Millions of households nationwide could find themselves evicted from their homes soon after New Year’s Day as one of the last safeguards from eviction during the pandemic, the Centers for Disease Control and Prevention nationwide eviction moratorium, is set to expire.
In September, the CDC issued an order halting all evictions nationwide. The order was significant, and explicit about the importance of preventing evictions during a pandemic. Keeping people in their homes can ensure a space for quarantining, enhance their ability to comply with stay-at-home orders, and reduce pressure on homeless shelters.
The timing of the order’s expiration couldn’t be worse.
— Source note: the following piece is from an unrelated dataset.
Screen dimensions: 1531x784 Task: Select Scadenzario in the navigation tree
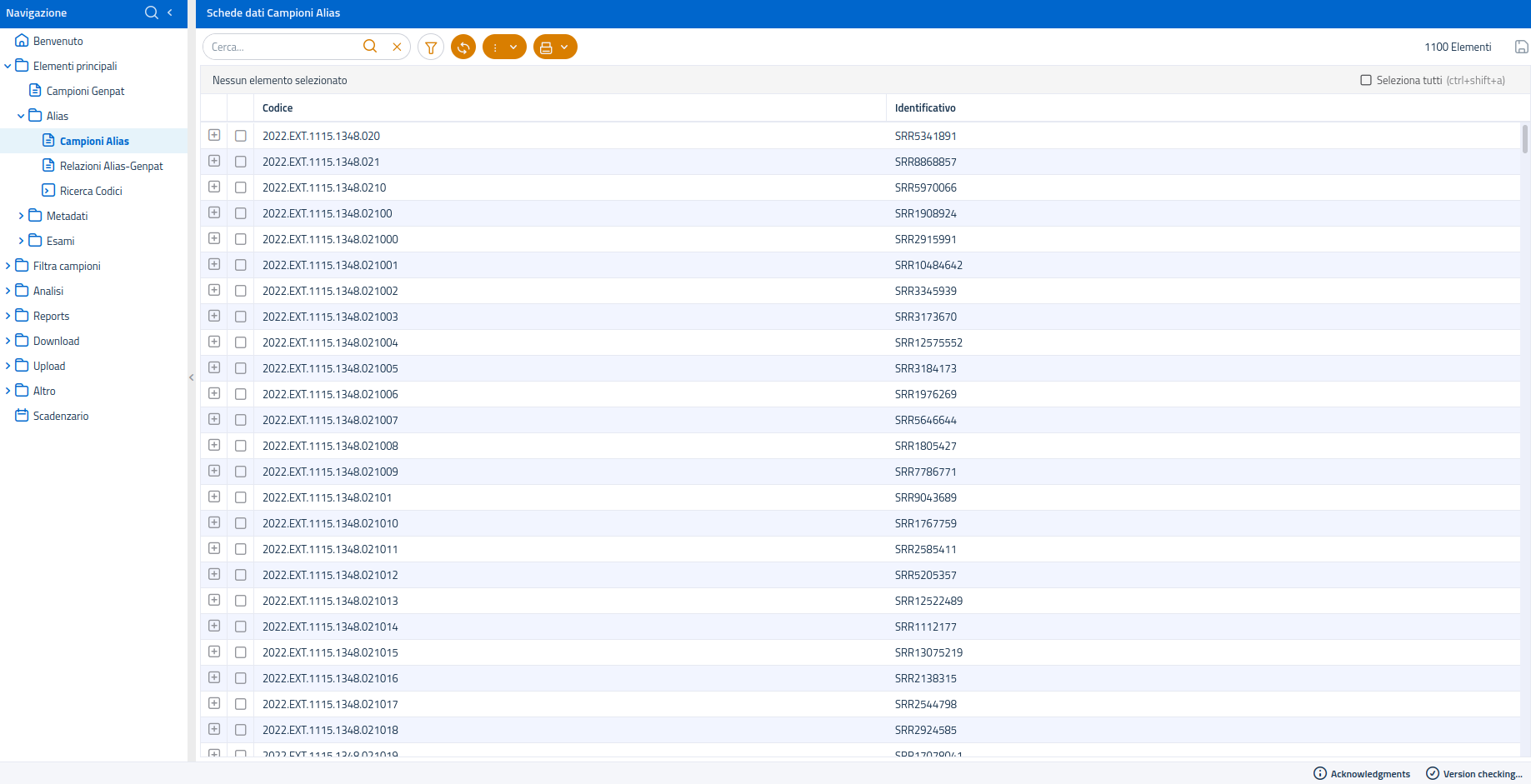pos(60,416)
New cases and deaths have reached an all time high as the nationwide death toll surpasses 300,000. If an eviction moratorium is an “effective public health measure,” as the CDC clearly states, the United States needs it now more than ever.
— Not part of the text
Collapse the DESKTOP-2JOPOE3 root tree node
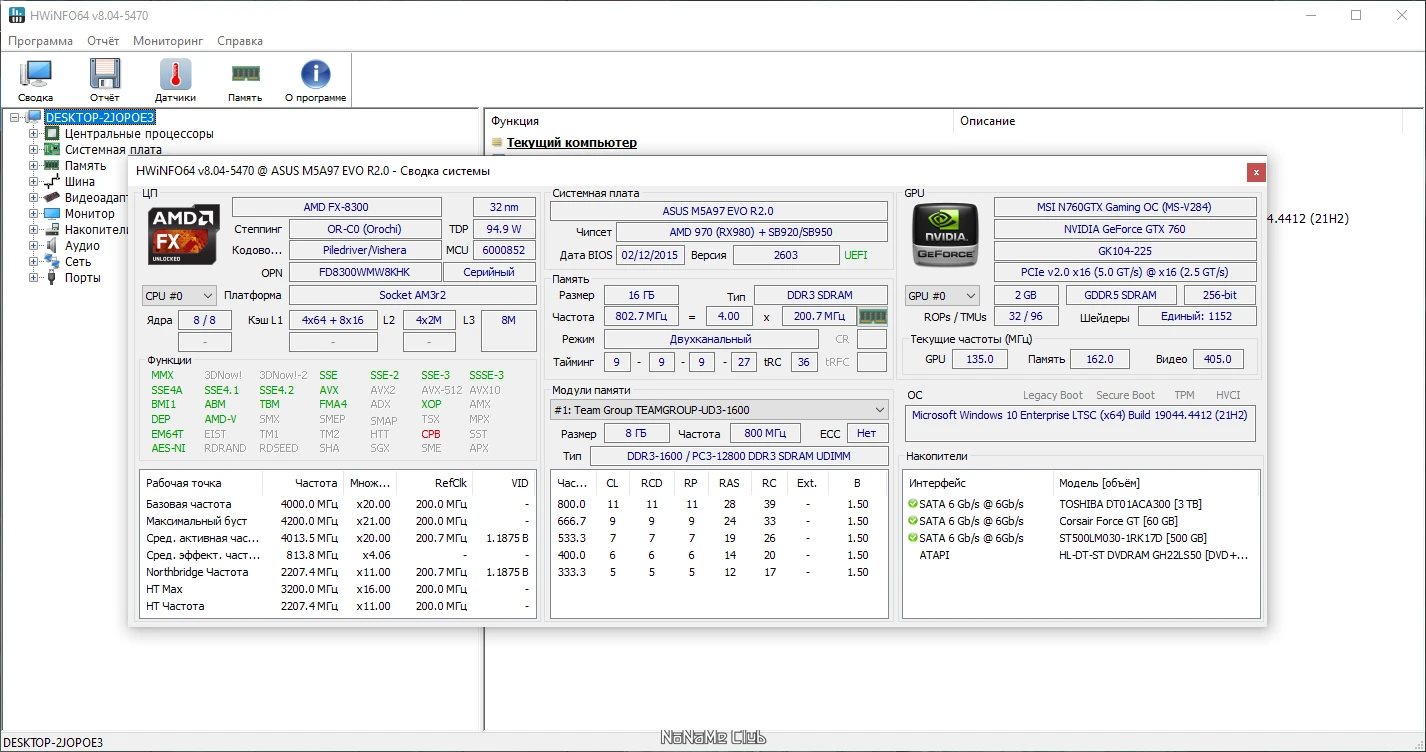The width and height of the screenshot is (1426, 752). [x=15, y=118]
As the pandemic has gotten worse, so has the financial situation of many households. According to one estimate, 12 million renter households will owe an average of $5,000 in rent by the end of the year. A Census Bureau survey estimates that nearly 400,000 adults in Pennsylvania are either behind on rent or mortgages or have no confidence that they’ll be able to make payments in the coming weeks.
Black and Hispanic families with children, particularly those headed by a single woman, are at the highest risk of eviction.
It’s not that tenants aren’t trying to pay. The Federal Reserve Bank of Philadelphia found a 70% increase in the number of people paying rent on a credit card — setting the stage for a future crisis in personal debt …
As the first Americans get the coronavirus vaccine, the end to this pandemic may be in sight. The question is how many people will survive the winter to get the vaccine. A critical part of the final push is maintaining people in their homes.
The CDC must extend the order halting evictions — and Congress needs to step up and provide critical financial relief to tenants, landlords, and homeowners. An eviction avalanche leading to a surge in coronavirus and homelessness starting on New Year’s Day is no way to set 2021 as a year of recovery.